If you decide you don't want/need to fix/upgrade the slugify function, or if you think it will take a very long time before you decide, then I'd like to suggest that it be made into a setting as soon as possible:
SLUGIFY_FUNCTION = myown_slugify

with django.template.defaultfilters.slugify as the default

But optimally the function provided by django should work for all languages in my opinion.

Thanks

comment:27 by Erik Allik, 13 years ago

Cc: eallik+django@… added

comment:28 by Mikhail Korobov, 13 years ago

Cc: kmike84@… added

comment:29 by Erik Allik, 13 years ago

Cc: eallik+django@… removed

comment:30 by Luke Plant, 13 years ago

Severity: Normal
Type: Bug

comment:31 by Mitar, 13 years ago

Cc: mmitar@… added
Easy pickings: unset
UI/UX: unset

I have added made slugify2 function which first downcodes and then translates to slug. It behaves exactly the same as its JavaScript counterpart. So now it is possible to have both in Python and JavaScript same behavior.

comment:32 by Preston Holmes, 13 years ago

Triage Stage: Design decision neededAccepted

see #16853 for a Turkish case

Seems that there have been no objections to the downcode then slugify approach.

This seems ready for someone to take a shot at implementing that approach in a patch.

comment:33 by Mitar, 13 years ago

You can take the above slugify2 function.

comment:34 by yasar11732@…, 13 years ago

Above slugify2 function won't fix #16853.

# -*- coding: utf-8 -*-
import sys
import re

from django.utils import encoding

TURKISH_MAP = {
    u'ş':'s', u'Ş':'S', u'ı':'i', u'İ':'I', u'ç':'c', u'Ç':'C', u'ü':'u', u'Ü':'U',
    u'ö':'o', u'Ö':'O', u'ğ':'g', u'Ğ':'G'
}

ALL_DOWNCODE_MAPS = [
    TURKISH_MAP,
]

class Downcoder(object):
    map = {}
    regex = None

    def __init__(self):
        self.map = {}
        chars = u''

        for lookup in ALL_DOWNCODE_MAPS:
            for c, l in lookup.items():
                self.map[c] = l
                chars += encoding.force_unicode(c)

        self.regex = re.compile(ur'[' + chars + ']|[^' + chars + ']+', re.U)
        
downcoder = Downcoder()

def downcode(value):
    downcoded = u''
    pieces = downcoder.regex.findall(value)

    if pieces:
        for p in pieces:
            mapped = downcoder.map.get(p)
            if mapped:
                downcoded += mapped
            else:
                downcoded += p
    else:
        downcoded = value

    return value
    
def slugify2(value):
    """
    Normalizes string, converts to lowercase, removes non-alpha characters,
    and converts spaces to hyphens.
    """
    import unicodedata
    value = downcode(value)
    value = unicodedata.normalize('NFD', value).encode('ascii', 'ignore')
    value = unicode(re.sub('[^\w\s-]', '', value).strip().lower())
    return re.sub('[-\s]+', '-', value)

print(slugify2(u"Işık ılık süt iç"))
        

This prints "isk-lk-sut-ic", but expected value is, "isik-ilik-sut-ic".

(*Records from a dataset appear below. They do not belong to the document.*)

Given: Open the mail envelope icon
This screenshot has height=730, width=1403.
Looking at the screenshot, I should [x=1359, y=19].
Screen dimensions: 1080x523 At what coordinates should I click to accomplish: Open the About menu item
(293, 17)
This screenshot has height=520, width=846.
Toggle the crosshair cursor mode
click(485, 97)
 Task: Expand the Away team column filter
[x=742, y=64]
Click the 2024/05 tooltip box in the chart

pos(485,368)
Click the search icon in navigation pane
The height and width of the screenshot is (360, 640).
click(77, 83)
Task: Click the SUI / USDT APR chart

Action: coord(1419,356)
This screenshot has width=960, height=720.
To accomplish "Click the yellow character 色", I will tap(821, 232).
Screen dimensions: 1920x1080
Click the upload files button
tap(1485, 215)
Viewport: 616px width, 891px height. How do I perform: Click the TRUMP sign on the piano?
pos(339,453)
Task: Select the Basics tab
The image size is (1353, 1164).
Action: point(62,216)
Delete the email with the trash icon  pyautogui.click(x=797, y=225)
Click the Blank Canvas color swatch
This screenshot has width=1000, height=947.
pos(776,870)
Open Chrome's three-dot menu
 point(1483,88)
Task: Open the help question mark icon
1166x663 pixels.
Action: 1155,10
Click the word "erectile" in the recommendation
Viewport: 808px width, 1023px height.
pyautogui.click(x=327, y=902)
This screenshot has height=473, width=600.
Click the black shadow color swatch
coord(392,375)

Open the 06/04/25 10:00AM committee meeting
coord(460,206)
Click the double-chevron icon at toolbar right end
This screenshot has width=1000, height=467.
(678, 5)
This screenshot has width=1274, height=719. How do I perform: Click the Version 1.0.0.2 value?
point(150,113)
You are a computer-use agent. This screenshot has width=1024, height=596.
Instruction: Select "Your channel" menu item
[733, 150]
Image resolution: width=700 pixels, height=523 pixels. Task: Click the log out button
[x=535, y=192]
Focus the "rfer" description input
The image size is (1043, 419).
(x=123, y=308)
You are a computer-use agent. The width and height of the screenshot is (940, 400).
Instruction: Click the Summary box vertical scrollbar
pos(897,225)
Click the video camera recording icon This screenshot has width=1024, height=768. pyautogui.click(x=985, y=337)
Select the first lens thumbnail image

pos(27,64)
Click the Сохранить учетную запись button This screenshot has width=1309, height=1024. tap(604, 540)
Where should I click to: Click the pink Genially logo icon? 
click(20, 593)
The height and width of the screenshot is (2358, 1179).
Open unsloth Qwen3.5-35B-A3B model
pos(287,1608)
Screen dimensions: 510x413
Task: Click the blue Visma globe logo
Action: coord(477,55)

comment:35 by Mitar, 13 years ago

Ups. That was a bug. Fixed version of slugify2.

comment:36 by Aymeric Augustin, 11 years ago

Status: reopenednew

comment:38 by Aymeric Augustin, 10 years ago

Resolution: wontfix
Status: newclosed

There's obviously more than one way to achieve slugification, depending on your tastes and constraints.

If we try to be smart, we'll get dozens and dozens of tickets from people who want to be smarter -- see the urlize filter for an example.

Django's implementation has the advantage of being simple and relying only on the stdlib. Pretty good solutions are available externally.

The drawbacks of implementing something more complicated outweigh the advantages at this stage.